### Material for the task
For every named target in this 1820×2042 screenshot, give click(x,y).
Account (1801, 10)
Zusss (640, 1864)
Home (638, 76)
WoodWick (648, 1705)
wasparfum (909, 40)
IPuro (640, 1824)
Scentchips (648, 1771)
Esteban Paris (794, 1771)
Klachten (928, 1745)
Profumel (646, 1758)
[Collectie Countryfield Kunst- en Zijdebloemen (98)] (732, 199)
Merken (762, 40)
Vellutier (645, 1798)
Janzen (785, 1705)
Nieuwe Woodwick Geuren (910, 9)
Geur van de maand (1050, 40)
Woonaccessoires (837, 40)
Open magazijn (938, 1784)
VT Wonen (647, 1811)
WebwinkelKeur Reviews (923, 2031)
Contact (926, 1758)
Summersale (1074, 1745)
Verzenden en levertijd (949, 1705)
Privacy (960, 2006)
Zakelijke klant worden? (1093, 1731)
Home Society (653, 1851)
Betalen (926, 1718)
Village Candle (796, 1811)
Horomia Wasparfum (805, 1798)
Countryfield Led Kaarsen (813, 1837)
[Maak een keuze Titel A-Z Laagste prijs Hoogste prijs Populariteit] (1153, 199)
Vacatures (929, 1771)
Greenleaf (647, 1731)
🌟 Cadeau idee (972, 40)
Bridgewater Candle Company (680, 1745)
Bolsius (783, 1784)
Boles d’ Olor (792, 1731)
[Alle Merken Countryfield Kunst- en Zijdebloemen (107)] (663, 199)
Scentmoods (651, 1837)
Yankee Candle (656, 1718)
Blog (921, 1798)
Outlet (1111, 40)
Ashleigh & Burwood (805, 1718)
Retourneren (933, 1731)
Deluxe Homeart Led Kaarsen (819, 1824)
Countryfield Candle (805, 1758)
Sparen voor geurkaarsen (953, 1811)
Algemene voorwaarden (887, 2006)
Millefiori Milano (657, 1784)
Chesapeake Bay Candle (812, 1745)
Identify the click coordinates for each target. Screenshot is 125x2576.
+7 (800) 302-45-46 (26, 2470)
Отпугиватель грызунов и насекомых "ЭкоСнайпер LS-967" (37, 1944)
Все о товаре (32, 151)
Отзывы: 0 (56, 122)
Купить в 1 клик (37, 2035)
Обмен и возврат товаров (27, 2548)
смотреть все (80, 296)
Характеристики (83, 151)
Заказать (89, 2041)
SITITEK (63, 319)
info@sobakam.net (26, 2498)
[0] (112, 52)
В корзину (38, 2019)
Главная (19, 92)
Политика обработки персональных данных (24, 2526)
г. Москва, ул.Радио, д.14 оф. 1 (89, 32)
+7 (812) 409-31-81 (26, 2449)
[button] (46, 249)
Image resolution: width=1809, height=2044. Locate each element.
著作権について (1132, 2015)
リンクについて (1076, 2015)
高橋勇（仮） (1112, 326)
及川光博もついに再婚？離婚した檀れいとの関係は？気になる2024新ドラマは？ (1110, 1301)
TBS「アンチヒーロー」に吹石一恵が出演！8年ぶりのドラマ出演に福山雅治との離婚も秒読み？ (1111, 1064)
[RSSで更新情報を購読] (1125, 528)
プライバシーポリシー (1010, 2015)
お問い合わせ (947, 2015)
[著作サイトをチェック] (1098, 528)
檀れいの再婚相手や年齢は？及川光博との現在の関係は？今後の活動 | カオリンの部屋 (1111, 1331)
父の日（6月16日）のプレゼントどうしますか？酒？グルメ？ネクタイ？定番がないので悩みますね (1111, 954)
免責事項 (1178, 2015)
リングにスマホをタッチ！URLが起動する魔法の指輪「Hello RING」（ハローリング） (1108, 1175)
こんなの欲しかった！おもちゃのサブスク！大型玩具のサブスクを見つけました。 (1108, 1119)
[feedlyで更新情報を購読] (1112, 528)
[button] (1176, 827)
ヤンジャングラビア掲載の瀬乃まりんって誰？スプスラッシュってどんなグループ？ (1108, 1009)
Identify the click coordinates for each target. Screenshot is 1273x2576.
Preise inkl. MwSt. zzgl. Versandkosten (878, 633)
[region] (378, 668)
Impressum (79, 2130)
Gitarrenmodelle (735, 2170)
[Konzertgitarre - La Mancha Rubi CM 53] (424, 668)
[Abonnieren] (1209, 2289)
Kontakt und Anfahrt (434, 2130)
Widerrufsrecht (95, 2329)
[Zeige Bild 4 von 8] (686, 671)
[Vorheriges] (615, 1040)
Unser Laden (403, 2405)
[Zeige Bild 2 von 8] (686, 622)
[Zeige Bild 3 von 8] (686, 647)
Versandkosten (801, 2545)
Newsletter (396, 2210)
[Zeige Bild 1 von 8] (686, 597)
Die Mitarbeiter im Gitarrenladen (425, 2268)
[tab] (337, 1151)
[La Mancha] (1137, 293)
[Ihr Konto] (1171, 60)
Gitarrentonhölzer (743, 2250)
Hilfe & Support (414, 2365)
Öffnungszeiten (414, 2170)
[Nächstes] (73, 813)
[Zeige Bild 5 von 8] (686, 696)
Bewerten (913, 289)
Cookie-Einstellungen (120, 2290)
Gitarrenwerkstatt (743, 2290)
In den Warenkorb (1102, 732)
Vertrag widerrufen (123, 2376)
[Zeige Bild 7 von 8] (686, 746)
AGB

### What the exercise asks
Print the entries above exactly as they were written, down to the last line.

### Response to the task
For every named target in this 1820×2042 screenshot, give click(x,y).
Account (1801, 10)
Zusss (640, 1864)
Home (638, 76)
WoodWick (648, 1705)
wasparfum (909, 40)
IPuro (640, 1824)
Scentchips (648, 1771)
Esteban Paris (794, 1771)
Klachten (928, 1745)
Profumel (646, 1758)
[Collectie Countryfield Kunst- en Zijdebloemen (98)] (732, 199)
Merken (762, 40)
Vellutier (645, 1798)
Janzen (785, 1705)
Nieuwe Woodwick Geuren (910, 9)
Geur van de maand (1050, 40)
Woonaccessoires (837, 40)
Open magazijn (938, 1784)
VT Wonen (647, 1811)
WebwinkelKeur Reviews (923, 2031)
Contact (926, 1758)
Summersale (1074, 1745)
Verzenden en levertijd (949, 1705)
Privacy (960, 2006)
Zakelijke klant worden? (1093, 1731)
Home Society (653, 1851)
Betalen (926, 1718)
Village Candle (796, 1811)
Horomia Wasparfum (805, 1798)
Countryfield Led Kaarsen (813, 1837)
[Maak een keuze Titel A-Z Laagste prijs Hoogste prijs Populariteit] (1153, 199)
Vacatures (929, 1771)
Greenleaf (647, 1731)
🌟 Cadeau idee (972, 40)
Bridgewater Candle Company (680, 1745)
Bolsius (783, 1784)
Boles d’ Olor (792, 1731)
[Alle Merken Countryfield Kunst- en Zijdebloemen (107)] (663, 199)
Scentmoods (651, 1837)
Yankee Candle (656, 1718)
Blog (921, 1798)
Outlet (1111, 40)
Ashleigh & Burwood (805, 1718)
Retourneren (933, 1731)
Deluxe Homeart Led Kaarsen (819, 1824)
Countryfield Candle (805, 1758)
Sparen voor geurkaarsen (953, 1811)
Algemene voorwaarden (887, 2006)
Millefiori Milano (657, 1784)
Chesapeake Bay Candle (812, 1745)
Identify the click coordinates for each target. Screenshot is 125x2576.
+7 (800) 302-45-46 (26, 2470)
Отпугиватель грызунов и насекомых "ЭкоСнайпер LS-967" (37, 1944)
Все о товаре (32, 151)
Отзывы: 0 (56, 122)
Купить в 1 клик (37, 2035)
Обмен и возврат товаров (27, 2548)
смотреть все (80, 296)
Характеристики (83, 151)
Заказать (89, 2041)
SITITEK (63, 319)
info@sobakam.net (26, 2498)
[0] (112, 52)
В корзину (38, 2019)
Главная (19, 92)
Политика обработки персональных данных (24, 2526)
г. Москва, ул.Радио, д.14 оф. 1 (89, 32)
+7 (812) 409-31-81 (26, 2449)
[button] (46, 249)
Image resolution: width=1809, height=2044. Locate each element.
著作権について (1132, 2015)
リンクについて (1076, 2015)
高橋勇（仮） (1112, 326)
及川光博もついに再婚？離婚した檀れいとの関係は？気になる2024新ドラマは？ (1110, 1301)
TBS「アンチヒーロー」に吹石一恵が出演！8年ぶりのドラマ出演に福山雅治との離婚も秒読み？ (1111, 1064)
[RSSで更新情報を購読] (1125, 528)
プライバシーポリシー (1010, 2015)
お問い合わせ (947, 2015)
[著作サイトをチェック] (1098, 528)
檀れいの再婚相手や年齢は？及川光博との現在の関係は？今後の活動 | カオリンの部屋 (1111, 1331)
父の日（6月16日）のプレゼントどうしますか？酒？グルメ？ネクタイ？定番がないので悩みますね (1111, 954)
免責事項 (1178, 2015)
リングにスマホをタッチ！URLが起動する魔法の指輪「Hello RING」（ハローリング） (1108, 1175)
こんなの欲しかった！おもちゃのサブスク！大型玩具のサブスクを見つけました。 (1108, 1119)
[feedlyで更新情報を購読] (1112, 528)
[button] (1176, 827)
ヤンジャングラビア掲載の瀬乃まりんって誰？スプスラッシュってどんなグループ？ (1108, 1009)
Identify the click coordinates for each target. Screenshot is 1273x2576.
Preise inkl. MwSt. zzgl. Versandkosten (878, 633)
[region] (378, 668)
Impressum (79, 2130)
Gitarrenmodelle (735, 2170)
[Konzertgitarre - La Mancha Rubi CM 53] (424, 668)
[Abonnieren] (1209, 2289)
Kontakt und Anfahrt (434, 2130)
Widerrufsrecht (95, 2329)
[Zeige Bild 4 von 8] (686, 671)
[Vorheriges] (615, 1040)
Unser Laden (403, 2405)
[Zeige Bild 2 von 8] (686, 622)
[Zeige Bild 3 von 8] (686, 647)
Versandkosten (801, 2545)
Newsletter (396, 2210)
[Zeige Bild 1 von 8] (686, 597)
Die Mitarbeiter im Gitarrenladen (425, 2268)
[tab] (337, 1151)
[La Mancha] (1137, 293)
[Ihr Konto] (1171, 60)
Gitarrentonhölzer (743, 2250)
Hilfe & Support (414, 2365)
Öffnungszeiten (414, 2170)
[Nächstes] (73, 813)
[Zeige Bild 5 von 8] (686, 696)
Bewerten (913, 289)
Cookie-Einstellungen (120, 2290)
Gitarrenwerkstatt (743, 2290)
In den Warenkorb (1102, 732)
Vertrag widerrufen (123, 2376)
[Zeige Bild 7 von 8] (686, 746)
AGB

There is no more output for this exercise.